IT TAKES TWO TO TAPAS

The Warehouse is full of great offers all week long but this is my favourite yet. Spanish tapas and sangria, si señora!


The anchua marinada, similar in style to a bruschetta, was incredibly tasty. Served on a crusty slice of garlic bread, the sweetness of the mixed peppers was complimented by the salty bites of anchovies. This was definitely in my top dishes of the night - I highly recommend including this in your choices if you’re going for the 4 tapas option.


Cooked in smooth olive oil with crushed garlic and chilli for a bit of zing, the pil pil shrimps were very tasty and we used the rustic bread from the meatballs to soak up all the juices. This is certainly one to keep the vampires away.


The champinions al jerez was simple but with so much flavor - the mushrooms were super juicy and soaked up the sherry beautifully. I would say I can handle heat pretty well but wooow, the blistered padron peppers stuffed with tuna took me by surprise, it nearly blew my head off! Apparently, I was the lucky one as only 1/10 padron peppers are hot! Fair to say, Rachael Partington kept those far, far away from her. I was shovelling back big scoops of the smooth guacamole to help cool off the fire!

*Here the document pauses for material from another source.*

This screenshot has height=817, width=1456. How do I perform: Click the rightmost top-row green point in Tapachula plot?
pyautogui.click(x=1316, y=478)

They saved the best for last: the octopus! This luscious, tenderized delicacy with a simple paprika seasoning was the result of cooking sous vide, as the Chef told us. This is a hard dish to get right, and we were really impressed. It wrapped up our meal perfectly.


I tried the pitcher of Sangria which had a mix of all sorts of wonderful things (I would try say what but once I saw it being poured, I thought it better not to know)

Best sangria I’ve had in a long time!